Presidente Jerônimo Freitas projeta Noia entre as forças do Estado
Em meio às comemorações, o presidente Jerônimo Freitas destacou o atual cenário do clube, projetou os próximos passos e reforçou a importância da conexão com a comunidade. À frente da gestão, falou do significado de liderar a instituição em um momento positivo.
“O sentimento de estar à frente do Novo Hamburgo nos 115 anos dele é algo muito grande pra mim. Poder viver um ano de êxito no futebol e, principalmente, na estruturação interna do clube mostra que estamos no caminho certo”, afirmou.

Foto: Dário Gonçalves/GES-Especial
O dirigente ressaltou que o planejamento aponta para um período promissor. “A gente vai para um dos melhores anos do clube. Hoje, o Novo Hamburgo movimenta cerca de 600 atletas nas categorias de base e se consolida como equipe de Série A do Estado”, completou.
Além dos resultados dentro de campo, Jerônimo destacou avanços administrativos.
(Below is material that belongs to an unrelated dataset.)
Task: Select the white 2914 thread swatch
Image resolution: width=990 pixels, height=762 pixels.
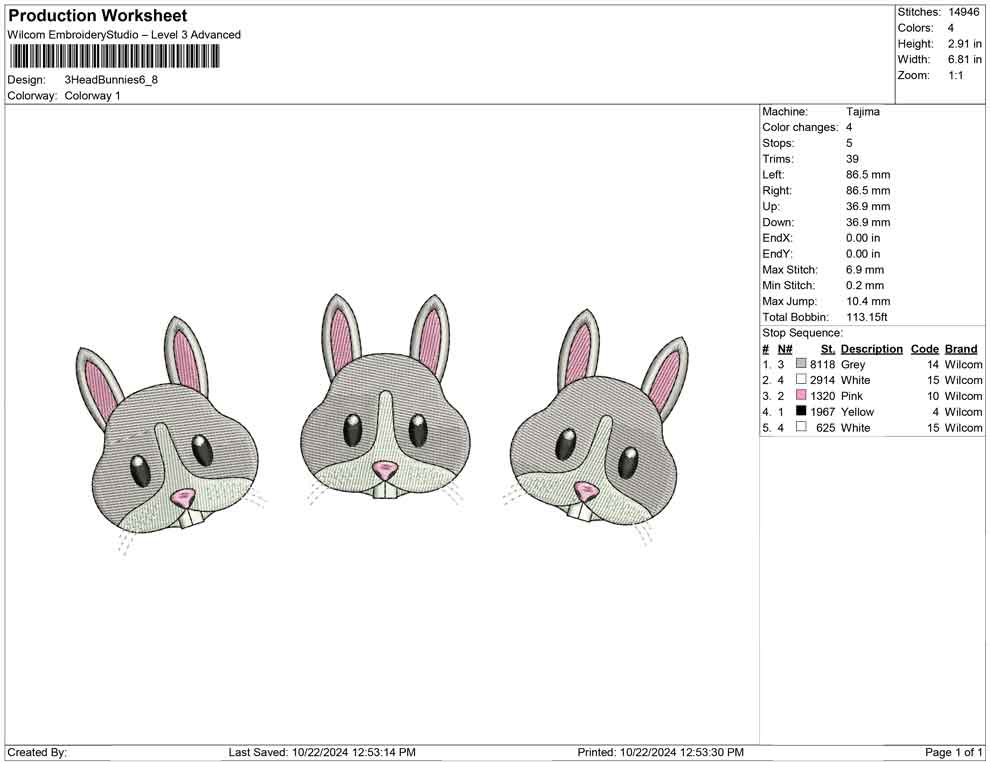Action: pyautogui.click(x=801, y=381)
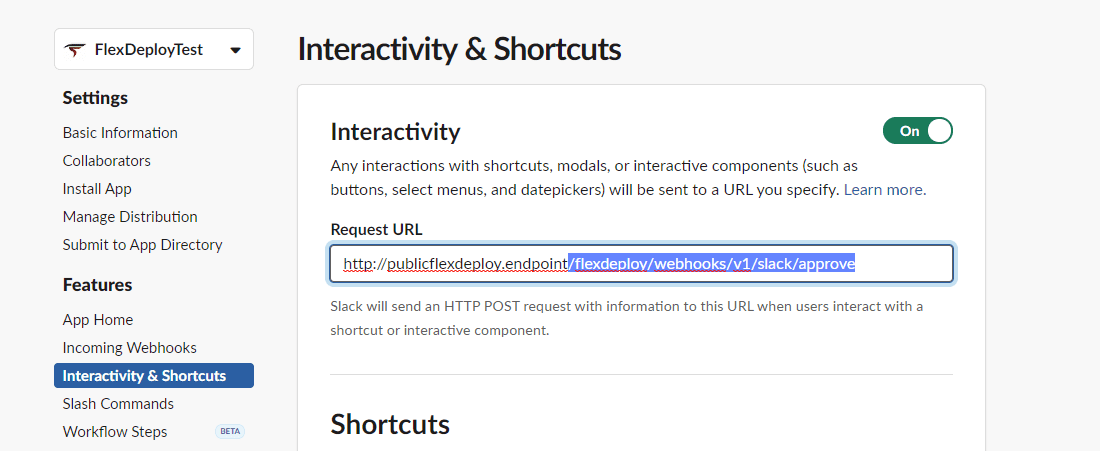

Segundo ele, o clube está próximo de regularizar certidões importantes, o que pode viabilizar acesso a recursos públicos. “Conseguimos estruturar o clube internamente, deixando as contas praticamente em dia e avançando na recuperação das CNDs. Isso abre portas para investimentos”, explicou.
A relação com a torcida e a comunidade também foi apontada como pilar desse momento. “Vivemos proximidade com a comunidade, estádio cheio e apoio crescente. É um dos melhores momentos da história do clube”, avaliou.
O olhar para o futuro também é otimista. “Daqui a cinco anos, vejo o Novo Hamburgo como a quarta força do Estado, com base forte e geração de receitas”, projetou.
Programação desta sexta-feira, 1º de maio
A programação começa pela manhã, com a concentração da carreata às 9h30, na Praça Jardim Vila Rosa (antigo Estádio Santa Rosa). De lá, os torcedores seguem em cortejo por diversas ruas da cidade até a chegada ao Estádio do Vale, prevista para as 10h30.
As atividades esportivas iniciam às 10 horas, com partidas das categorias de base do clube. Ao meio-dia, dois momentos tradicionais movimentam o ambiente: o jogo entre o time máster do Noia e sócios e apoiadores, além do início do churrasco com galeto e pão, organizado pela Confraria Anilada.
À tarde, a programação segue com atrações para todas as idades. Às 14 horas, ocorre o amistoso entre Amigos do ECNH e Amigos do Tchotcha. Já às 16 horas, Sambary, Grupo S.O.S e a Resenha do Tchotcha comandam o encerramento com muito pagode e samba no campo sintético.